Is That Piece of Jasper an Agate?

Finding a great agate or piece of jasper is a thrill for any rockhound, but being able to identify exactly what it is that has been found is quite a headache for the beginner. These headaches can be relieved very easily though with just a little bit of knowledge about the different quartz group stones.

Agate and jasper are actually chalcedony, which in turn is cryptocrystalline quartz. All are SIO2. When you pick up a stone you can rule out that it is a piece of regular massive quartz quite quickly just by looking to see if you can see the grains of the stone. If you can see grains, you do not have an agate or jasper. Most likely, what you have then is massive quartz or some other type of stone. Many new rockhounds will mistake massive quartz for a piece of agate, so don’t feel bad if you do. It’s a very frequent mistake.
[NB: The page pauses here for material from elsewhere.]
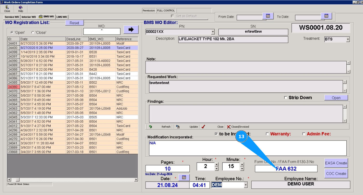Image resolution: width=363 pixels, height=195 pixels.
Task: Expand the PN dropdown list
Action: (213, 32)
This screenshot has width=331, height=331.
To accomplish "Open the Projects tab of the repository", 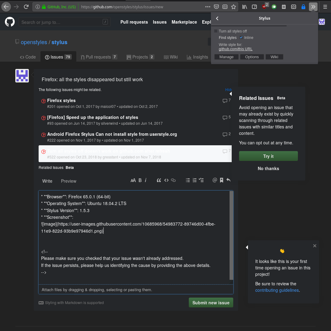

Jasper and agate will appear to be made of wax. If the rock is just plain clear to white translucent with no markings or patterns, it is considered chalcedony. If it is opaque, that is, if you cannot see into or through it, it is jasper. Jasper is most frequently earth tones or red but you can find jasper in just about any color or color combination and it can contain some very lively patterns. One well known form of jasper is called “picture” jasper, and just as the name suggests, the lines and markings look just like a scenic picture of mountains and valleys or forests and so on. Geometric patterns are also common in jasper stones.

If a stone is an agate, it will be translucent as is chalcedony, but an agate will have patterns. Most commonly, agates have bands, and are appropriately called banded agate. Sometimes the bands are also translucent, sometimes some are opaque. There are many agates named to describe how they look, such as plume, orbicular, or flower and many that are named for the place they are found, such as Dryhead or Lake Superior. For instance, moss agate is a clear to semi-clear agate that looks like moss was embedded in the stone. No two agates are alike and many fantastically patterned stones will not have specific type or place names.

There are also stones which you will find that have both jasper and agate in them. Both the opaque and translucent parts of these stones will appear waxy. These are often referred to as jasp-agate. Once you become familiar with the look of both jasper and agate, you will be able to recognize jasp-agate with no problems. One other stone that can be confused with agate or jasper is opal.

Opal will have flashes of color if it is precious opal. It can be also be common opal which is plain translucent or opaque and a just about any color or a mix of colors. Opal generally looks more glassy than waxy, and it is much more brittle and breakable than agate or jasper.

If you still aren’t sure when you find a rock if it is jasper, agate, or opal, you should take it with you and ask someone about it. Your local rock shop or club or even a jeweler’s shop can identify it for you. You will have few problems identifying these stones after the first or second time. Once you learn to identify these basic stones, you will be surprised how many different types of gemstones you will start noticing on your hunts.